The Ideal Hospital Room

Co-designing to alleviate negative emotions in the cancer patient experience

Studio Project

Design Research, Co-design Workshop Planning & Facilitating
Individual Project // 3 months // 2024

background

Extended periods of inactivity and isolation during cancer treatment can lead to emotional reactions of feeling isolated, lonely and bored. Feeling alone and disengaged could have correlations to negative physical states of fatigue and depression, souring the patient experience and impeding chances of recovery. However, emotions such as social isolation, loneliness and boredom are not medically recognised and typically seen as trivial and expected. Adult oncology patients in particular, are less likely to report their feelings of isolation, loneliness and boredom to healthcare workers due to the lack of perceived medical emergency. Many patients turn to social media to voice these feelings instead.

In this co-design workshop, participants consisting of three groups of graduate students were given personas of patients to better understand these emotions of cancer patients and collectively design an ideal hospital room. This was also a pilot workshop to trial methods that could be used in future workshops with stakeholders. 

Emotion Mapping

To find out what are general perceptions of the conditions of ‘social isolation’, ‘loneliness’ and ‘boredom’ with no prior definition given, participants were given five minutes to create a mind map. This helped to prime participants to begin thinking more about what these emotional states entail, such as the behaviours patients may exhibit, or other related emotions. 

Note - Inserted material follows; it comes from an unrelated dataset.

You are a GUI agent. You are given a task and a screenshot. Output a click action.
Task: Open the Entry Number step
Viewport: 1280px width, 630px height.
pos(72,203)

Small Scale Space Planning

Participants were then tasked to design a scaled, physical hospital room environment that would help to improve the patient experience. As participants did not have lived experiences as cancer patients, personas were developed to help them empathise. However, instead of creating a generic persona consisting of facts and behaviours, these personas were adapted from real posts and quotes from actual patients who had shared their experiences on social media (Reddit) or through personal interviews.

Informing the participants that these were the words of real patients made the persona feel more real and could allow them to empathise with the patients more. 

Collective Dreaming

Without any constraints in the floorplan or safety, participants were able to go wild and create anything they wanted. Every group stuck to their personas and addressed really specific problems that were written by the patients. 

“So the first thing that we decided to do was install a PC, but put his PC inside a box because one of the things when you are going through chemo is you can't access devices because of the external radiation.”

“Since she can't be outside because she's immuno-compromised, we wanted to bring outside to her.”